So it was Saturday. While driving in the freshly fallen snow, CommonSenseMom saw something you don’t see everyday driving home from the grocery store: A truck with a casket in the bed.

Luckily, we had just gotten a new digital camera and she was eager to try it out.

My mom is such a photojournalist. She enjoys going to political events with me in order to capture the moment on film. She went to Crawford one Thanksgiving to meet Cindy Sheehan at a memorial dedication and who can forget the time I sent her as a roving reporter when the Alamo Drafthouse Rolling Roadshow brought us Fahrenheit 9/11 in Crawford.

I stil have the “No Moore: Bush 2004″ t-shirt she bought me then. Everytime I wear it though, no one gets that I’m being cleverly ironic.

Anyway, I had to get up and put on pants and make my way through the snow drifts to see hippies communing at the Sons of Herman Hall in McGregor for what I could only assume was a sit in or something.

Lo and behold, Cindy Sheehan was supposedly back in order to give President Bush and Easter basket. Several peace movement groups were also meeting to discuss successes and plans. Not all were hippies, amazingly enough.

My mom enjoys meeting these people. “They believe what I believe,” she told me afterward. Whether it was Tina Richards talking about her work in D.C. or the casket in the parking lot, all these people have a powerful message that people have begun to heed. More and more people everyday have questioned this war in Iraq and these are the people, these hippies, that were doing the questioning all along.

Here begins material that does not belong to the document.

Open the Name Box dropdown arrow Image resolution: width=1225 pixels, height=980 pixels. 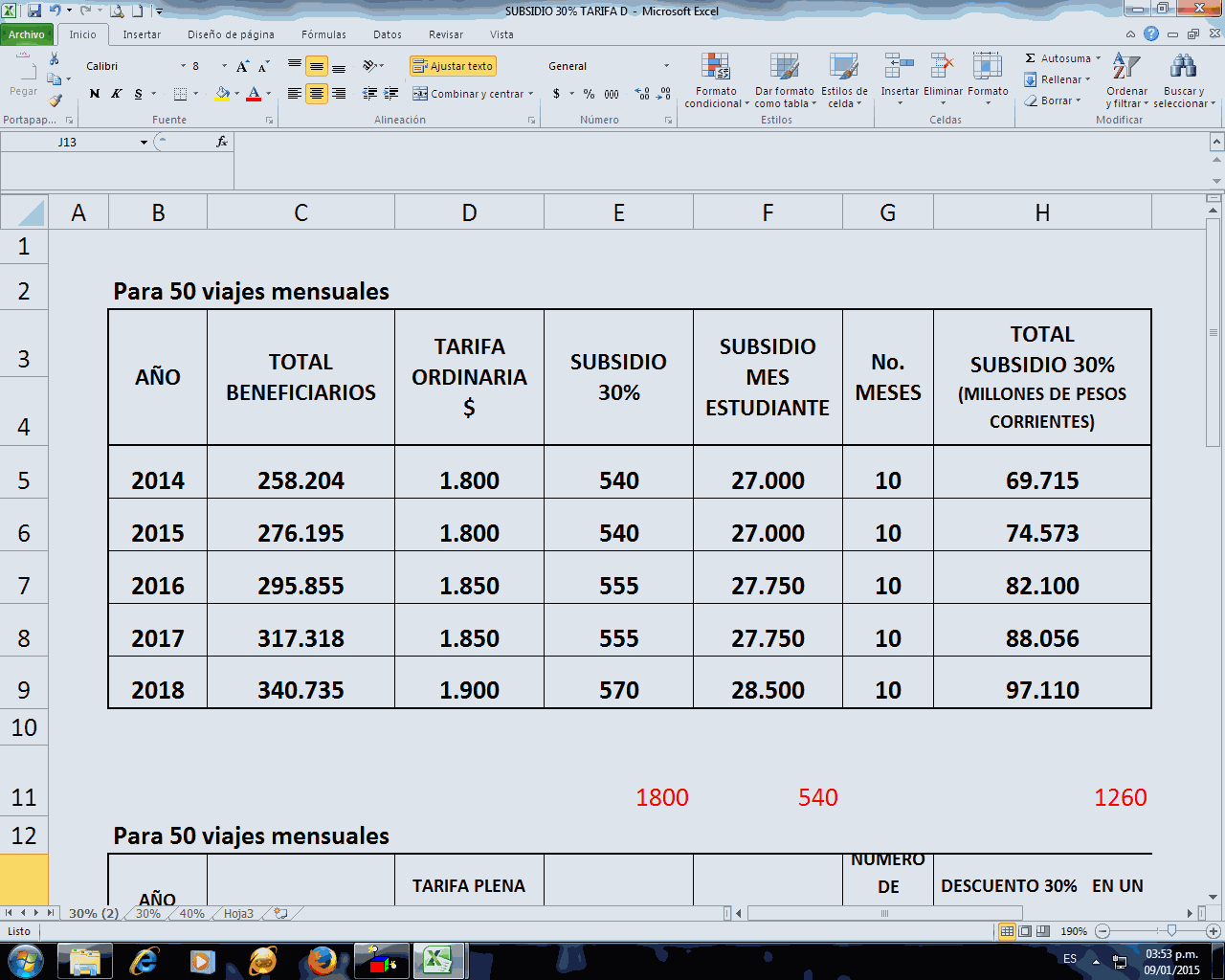(144, 143)
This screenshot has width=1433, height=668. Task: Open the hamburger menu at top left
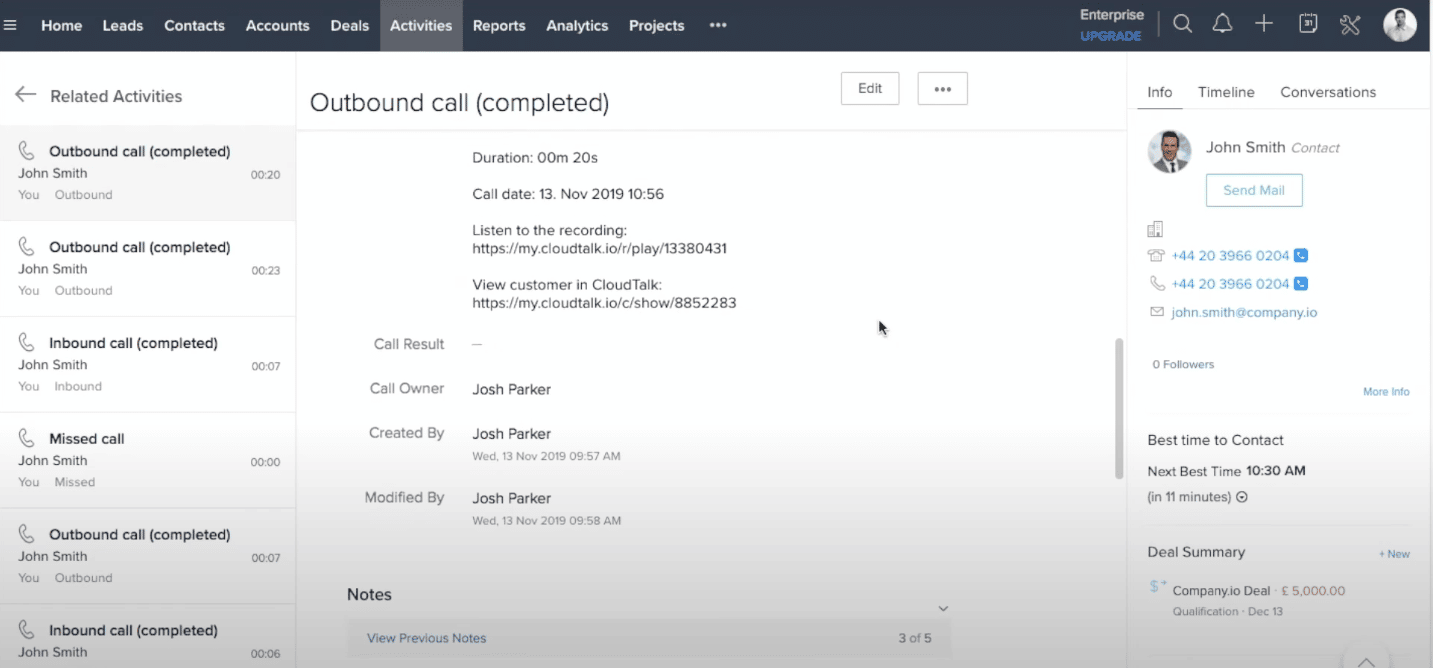coord(12,25)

Even when major newspapers were ignoring their record-breaking protest marches, these people didn’t stop asking the important question: Why are we in Iraq?

They didn’t buy the weapons of mass destruction argument from the beginning, they knew that there was no al Qaeda link between them and Saddam (they, in fact, avoided killing Zarqawi to try and preserve the causus belli for war) and it only took a cursory glance at our foreign policy to realize ‘democracy promotion’ was a sham. They were right all along and still they are marginalized by most of us. There’s something tragic about that.

The vanguard of the truth is shunned by those so easily deceived. It’s almost as if the greater public is resentful that they won’t lie to them. That the lie had to be exposed because the lie made them feel righteous. When lies are righteous and the truth is resented, only evil thrives.

I think the thing that affected her the most was the coffin in the parking lot. A man had brought the casket of his son, draped in a flag and surrounded by all of his things to be viewed. Lance Corp. Alexander Arredondo of Boston, Mass. in the United State Marine Corps. was killed in action during his second tour of Iraq. He died August 25, 2004 in Najaf, just 20 days after his 20th birthday.

His father travels with a casket in the bed of his truck, draped in the flag that the USMC gave him “on behalf of a grateful nation.” How grateful can that nation be when they re-elected the man who sent him to Najaf to die just a few months later. The man that lied through his teeth to send him and more than 3,200 other American soldiers to their deaths. The man who still continues to lie. To deceive, inveigle and obfuscate to preserve his own power and continue his selfishness unabated. It’s almost enough to make me vomit.

This war has been one of the biggest mistakes we’ve ever made as a country, but somehow, we haven’t bothered to stop making it. Too many people are being sacrificed to make the lie feel righteous when it is anything but.